Probabilistic statement

Let X be a random variable with expected value μ and finite variance σ². Then for any real number k > 0,

$\Pr(\left|X-\mu\right|\geq k\sigma)\leq\frac{1}{k^2}.$

Only the cases k > 1 provide useful information. This can be equivalently stated as

$\Pr(\left|X-\mu\right|\geq \alpha)\leq\frac{\sigma^2}{\alpha^2}.$

As an example, using k = √2 shows that at least half of the values lie in the interval (μ − √2 σ, μ + √2 σ).

Typically, the theorem will provide rather loose bounds. However, the bounds provided by Chebyshev's inequality cannot, in general (remaining sound for variables of arbitrary distribution), be improved upon. For example, for any k > 1, the following example (where σ = 1/k) meets the bounds exactly.

$\begin{align} & \Pr(X=-1) = 1/(2k^2), \\ \\ & \Pr(X=0) = 1 - 1/k^2, \\ \\ & \Pr(X=1) = 1/(2k^2). \end{align}$

For this distribution,

$\mathrm{Pr}\left(\left|X-\mu\right| \ge k\sigma\right) = 1/k^2.\,$

Equality holds exactly for any distribution that is a linear transformation of this one. Inequality holds for any distribution that is not a linear transformation of this one.
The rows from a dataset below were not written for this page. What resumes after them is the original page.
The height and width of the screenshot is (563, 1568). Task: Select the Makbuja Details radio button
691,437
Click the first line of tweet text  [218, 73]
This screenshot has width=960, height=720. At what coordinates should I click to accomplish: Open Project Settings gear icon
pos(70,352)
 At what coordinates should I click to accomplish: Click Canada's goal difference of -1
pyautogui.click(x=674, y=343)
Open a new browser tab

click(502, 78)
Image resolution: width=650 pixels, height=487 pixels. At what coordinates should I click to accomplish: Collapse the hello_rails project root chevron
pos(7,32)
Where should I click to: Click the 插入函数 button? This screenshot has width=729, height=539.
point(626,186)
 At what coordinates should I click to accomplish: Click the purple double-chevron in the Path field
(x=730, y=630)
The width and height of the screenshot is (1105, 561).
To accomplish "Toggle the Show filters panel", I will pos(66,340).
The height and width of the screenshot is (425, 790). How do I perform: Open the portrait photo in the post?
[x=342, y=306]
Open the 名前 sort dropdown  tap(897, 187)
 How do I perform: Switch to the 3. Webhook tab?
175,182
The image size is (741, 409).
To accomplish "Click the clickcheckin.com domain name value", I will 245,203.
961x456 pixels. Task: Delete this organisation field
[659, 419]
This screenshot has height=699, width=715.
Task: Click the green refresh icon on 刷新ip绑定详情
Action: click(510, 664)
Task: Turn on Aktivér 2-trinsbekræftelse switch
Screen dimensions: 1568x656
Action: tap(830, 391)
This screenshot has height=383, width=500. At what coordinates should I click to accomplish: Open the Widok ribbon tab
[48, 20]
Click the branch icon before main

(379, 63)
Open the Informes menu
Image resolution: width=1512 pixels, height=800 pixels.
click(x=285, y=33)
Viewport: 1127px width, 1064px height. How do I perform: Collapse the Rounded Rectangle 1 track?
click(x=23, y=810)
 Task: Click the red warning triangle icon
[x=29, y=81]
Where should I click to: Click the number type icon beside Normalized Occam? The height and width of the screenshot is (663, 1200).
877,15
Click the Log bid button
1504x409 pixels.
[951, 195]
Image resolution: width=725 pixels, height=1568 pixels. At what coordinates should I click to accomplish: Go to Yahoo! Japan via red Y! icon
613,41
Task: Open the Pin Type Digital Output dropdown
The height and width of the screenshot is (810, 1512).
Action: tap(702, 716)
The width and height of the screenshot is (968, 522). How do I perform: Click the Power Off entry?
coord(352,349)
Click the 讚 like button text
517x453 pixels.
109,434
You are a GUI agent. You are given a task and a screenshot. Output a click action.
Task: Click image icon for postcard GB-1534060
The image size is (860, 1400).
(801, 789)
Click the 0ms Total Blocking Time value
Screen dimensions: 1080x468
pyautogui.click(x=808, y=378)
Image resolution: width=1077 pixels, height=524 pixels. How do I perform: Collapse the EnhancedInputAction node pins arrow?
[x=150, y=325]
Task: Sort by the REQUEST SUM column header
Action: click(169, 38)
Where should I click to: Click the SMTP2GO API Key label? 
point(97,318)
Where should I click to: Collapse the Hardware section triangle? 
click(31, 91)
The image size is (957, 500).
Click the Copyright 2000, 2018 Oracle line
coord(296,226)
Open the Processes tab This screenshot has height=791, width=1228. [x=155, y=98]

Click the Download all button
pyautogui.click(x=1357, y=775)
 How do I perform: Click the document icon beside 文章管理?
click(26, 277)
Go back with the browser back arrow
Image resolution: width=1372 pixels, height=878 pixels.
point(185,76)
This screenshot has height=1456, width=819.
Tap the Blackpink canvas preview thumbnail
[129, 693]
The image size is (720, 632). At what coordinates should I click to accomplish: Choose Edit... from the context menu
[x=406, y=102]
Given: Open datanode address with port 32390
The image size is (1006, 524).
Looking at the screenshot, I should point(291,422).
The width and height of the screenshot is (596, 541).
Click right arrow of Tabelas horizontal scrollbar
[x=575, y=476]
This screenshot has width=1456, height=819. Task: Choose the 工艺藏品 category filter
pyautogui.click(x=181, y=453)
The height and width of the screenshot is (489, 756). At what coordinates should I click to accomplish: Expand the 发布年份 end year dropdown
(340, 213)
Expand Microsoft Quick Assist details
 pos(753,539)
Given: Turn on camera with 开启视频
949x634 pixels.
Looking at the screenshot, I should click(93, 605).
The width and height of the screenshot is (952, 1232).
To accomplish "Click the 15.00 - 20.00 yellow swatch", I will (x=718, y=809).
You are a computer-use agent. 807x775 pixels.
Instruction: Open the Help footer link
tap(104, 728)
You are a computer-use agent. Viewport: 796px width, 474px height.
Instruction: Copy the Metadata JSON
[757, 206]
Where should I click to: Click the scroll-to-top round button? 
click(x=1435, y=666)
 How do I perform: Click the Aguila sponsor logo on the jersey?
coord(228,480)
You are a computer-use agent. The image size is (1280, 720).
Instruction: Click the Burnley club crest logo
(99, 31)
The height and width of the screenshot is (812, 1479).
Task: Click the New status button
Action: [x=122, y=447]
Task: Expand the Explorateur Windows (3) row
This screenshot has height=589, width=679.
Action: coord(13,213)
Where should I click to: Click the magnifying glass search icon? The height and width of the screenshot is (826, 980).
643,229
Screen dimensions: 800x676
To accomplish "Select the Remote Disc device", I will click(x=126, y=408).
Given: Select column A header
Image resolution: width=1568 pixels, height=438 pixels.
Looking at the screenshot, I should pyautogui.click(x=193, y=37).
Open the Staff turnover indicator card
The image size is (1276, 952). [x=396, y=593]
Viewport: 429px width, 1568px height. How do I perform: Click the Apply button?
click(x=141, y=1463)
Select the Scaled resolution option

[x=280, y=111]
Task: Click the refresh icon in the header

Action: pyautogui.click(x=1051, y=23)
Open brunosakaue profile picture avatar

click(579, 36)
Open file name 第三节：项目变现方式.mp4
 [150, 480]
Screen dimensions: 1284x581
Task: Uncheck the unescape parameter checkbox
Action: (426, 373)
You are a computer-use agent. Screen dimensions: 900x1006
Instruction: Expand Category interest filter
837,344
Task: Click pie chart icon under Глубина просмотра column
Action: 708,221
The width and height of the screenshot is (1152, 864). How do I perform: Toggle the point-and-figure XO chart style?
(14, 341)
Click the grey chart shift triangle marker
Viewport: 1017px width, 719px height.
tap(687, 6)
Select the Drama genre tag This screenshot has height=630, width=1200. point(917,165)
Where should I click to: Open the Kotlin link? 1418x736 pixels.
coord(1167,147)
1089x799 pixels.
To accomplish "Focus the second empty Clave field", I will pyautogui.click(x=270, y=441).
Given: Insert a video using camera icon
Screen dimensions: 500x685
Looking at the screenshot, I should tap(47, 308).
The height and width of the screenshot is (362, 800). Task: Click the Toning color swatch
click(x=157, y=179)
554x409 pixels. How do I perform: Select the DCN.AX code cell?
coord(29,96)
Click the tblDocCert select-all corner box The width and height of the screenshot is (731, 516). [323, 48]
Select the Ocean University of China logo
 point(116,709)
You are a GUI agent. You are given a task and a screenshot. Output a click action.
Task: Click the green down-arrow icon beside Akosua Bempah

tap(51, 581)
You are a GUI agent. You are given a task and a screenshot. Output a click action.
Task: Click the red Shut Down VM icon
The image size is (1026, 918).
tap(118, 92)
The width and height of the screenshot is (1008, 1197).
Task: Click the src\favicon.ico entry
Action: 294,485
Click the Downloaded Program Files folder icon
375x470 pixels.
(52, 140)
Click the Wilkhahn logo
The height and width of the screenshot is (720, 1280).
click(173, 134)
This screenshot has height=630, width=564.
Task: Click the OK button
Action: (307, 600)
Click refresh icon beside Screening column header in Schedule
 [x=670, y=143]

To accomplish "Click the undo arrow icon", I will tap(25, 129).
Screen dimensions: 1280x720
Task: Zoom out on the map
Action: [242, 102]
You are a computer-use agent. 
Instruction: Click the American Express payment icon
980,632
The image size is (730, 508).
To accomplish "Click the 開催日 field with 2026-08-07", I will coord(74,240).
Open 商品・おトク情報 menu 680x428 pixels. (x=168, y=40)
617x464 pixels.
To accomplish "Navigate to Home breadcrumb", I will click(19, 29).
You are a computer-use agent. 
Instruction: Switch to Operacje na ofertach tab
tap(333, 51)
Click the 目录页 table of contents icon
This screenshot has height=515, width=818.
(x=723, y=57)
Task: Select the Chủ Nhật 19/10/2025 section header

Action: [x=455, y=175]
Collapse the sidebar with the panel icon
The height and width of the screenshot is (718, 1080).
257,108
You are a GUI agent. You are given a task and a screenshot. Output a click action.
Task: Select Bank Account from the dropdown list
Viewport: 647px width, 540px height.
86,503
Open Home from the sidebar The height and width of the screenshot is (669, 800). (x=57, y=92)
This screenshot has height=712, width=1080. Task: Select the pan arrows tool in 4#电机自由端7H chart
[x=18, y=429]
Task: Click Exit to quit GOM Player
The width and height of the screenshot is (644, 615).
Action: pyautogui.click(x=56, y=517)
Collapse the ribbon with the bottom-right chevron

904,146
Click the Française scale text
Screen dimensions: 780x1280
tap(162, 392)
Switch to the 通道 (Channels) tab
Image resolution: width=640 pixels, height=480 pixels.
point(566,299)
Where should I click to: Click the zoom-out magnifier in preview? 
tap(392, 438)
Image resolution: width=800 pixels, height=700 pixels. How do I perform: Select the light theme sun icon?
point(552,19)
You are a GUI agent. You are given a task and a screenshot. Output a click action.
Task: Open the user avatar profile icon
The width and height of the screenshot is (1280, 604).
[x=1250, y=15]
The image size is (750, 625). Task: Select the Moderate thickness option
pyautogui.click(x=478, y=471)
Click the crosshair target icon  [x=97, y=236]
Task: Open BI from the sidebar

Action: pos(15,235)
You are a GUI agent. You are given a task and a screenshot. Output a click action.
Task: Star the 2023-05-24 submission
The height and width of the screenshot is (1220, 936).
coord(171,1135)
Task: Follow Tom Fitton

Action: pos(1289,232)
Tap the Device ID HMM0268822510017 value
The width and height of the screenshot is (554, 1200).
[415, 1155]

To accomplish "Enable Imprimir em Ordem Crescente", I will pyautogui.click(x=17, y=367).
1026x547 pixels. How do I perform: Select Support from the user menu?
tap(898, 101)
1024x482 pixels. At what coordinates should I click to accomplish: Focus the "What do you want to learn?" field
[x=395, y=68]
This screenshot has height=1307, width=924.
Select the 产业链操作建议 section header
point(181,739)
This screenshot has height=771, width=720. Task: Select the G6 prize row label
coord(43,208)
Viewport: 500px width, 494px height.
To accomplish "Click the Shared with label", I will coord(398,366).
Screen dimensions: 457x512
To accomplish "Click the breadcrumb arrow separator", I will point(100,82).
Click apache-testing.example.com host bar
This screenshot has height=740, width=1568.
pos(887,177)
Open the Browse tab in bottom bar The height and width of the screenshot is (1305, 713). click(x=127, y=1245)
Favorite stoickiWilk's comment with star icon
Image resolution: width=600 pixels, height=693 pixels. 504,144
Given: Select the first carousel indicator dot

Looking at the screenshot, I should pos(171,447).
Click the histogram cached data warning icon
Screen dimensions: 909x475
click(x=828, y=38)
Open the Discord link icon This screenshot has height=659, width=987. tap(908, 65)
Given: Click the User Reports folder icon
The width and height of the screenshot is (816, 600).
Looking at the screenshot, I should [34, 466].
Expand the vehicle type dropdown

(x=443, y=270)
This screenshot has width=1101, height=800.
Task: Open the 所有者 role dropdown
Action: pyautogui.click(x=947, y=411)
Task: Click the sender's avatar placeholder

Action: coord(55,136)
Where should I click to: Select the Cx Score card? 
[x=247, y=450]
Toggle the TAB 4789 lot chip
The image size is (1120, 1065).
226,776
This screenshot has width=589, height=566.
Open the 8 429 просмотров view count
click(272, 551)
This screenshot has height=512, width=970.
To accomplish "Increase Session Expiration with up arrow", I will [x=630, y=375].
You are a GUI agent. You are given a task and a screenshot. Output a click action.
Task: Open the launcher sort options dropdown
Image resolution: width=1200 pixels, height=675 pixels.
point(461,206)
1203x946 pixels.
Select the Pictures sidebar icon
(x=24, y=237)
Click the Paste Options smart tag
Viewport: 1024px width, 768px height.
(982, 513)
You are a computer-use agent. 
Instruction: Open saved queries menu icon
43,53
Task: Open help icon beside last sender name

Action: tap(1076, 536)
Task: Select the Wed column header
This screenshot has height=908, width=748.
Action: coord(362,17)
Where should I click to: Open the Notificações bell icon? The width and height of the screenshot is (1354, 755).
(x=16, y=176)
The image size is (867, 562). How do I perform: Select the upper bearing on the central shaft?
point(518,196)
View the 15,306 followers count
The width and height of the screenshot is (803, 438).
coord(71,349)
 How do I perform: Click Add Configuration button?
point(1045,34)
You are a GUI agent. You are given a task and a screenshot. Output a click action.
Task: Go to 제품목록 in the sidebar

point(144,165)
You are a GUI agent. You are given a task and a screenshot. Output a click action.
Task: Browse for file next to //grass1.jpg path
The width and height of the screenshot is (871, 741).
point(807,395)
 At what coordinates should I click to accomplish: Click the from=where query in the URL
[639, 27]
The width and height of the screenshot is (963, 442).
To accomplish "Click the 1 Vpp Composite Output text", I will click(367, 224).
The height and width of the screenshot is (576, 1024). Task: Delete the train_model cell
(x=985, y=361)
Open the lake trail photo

The theorem can be useful despite loose bounds because it applies to random variables of any distribution, and because these bounds can be calculated knowing no more about the distribution than the mean and variance.

Chebyshev's inequality is used for proving the weak law of large numbers.

Example

For illustration, assume we have a large body of text, for example articles from a publication. Assume we know that the articles are on average 1000 characters long with a standard deviation of 200 characters. From Chebyshev's inequality we can then infer that the chance that a given article is between 600 and 1400 characters would be at least 75% (k = 2).

The inequality is coarse: a more accurate guess would be possible if the distribution of the length of the articles is known. For example, a normal distribution would yield a 75% chance of an article being between 770 and 1230 characters long.

Variant: One-sided Chebyshev inequality

A one-tailed variant with k > 0, is^[2]

$\Pr(X-\mu \geq k\sigma)\leq\frac{1}{1+k^2}.$

The one-sided version of the Chebyshev inequality is called Cantelli's inequality, and is due to Francesco Paolo Cantelli.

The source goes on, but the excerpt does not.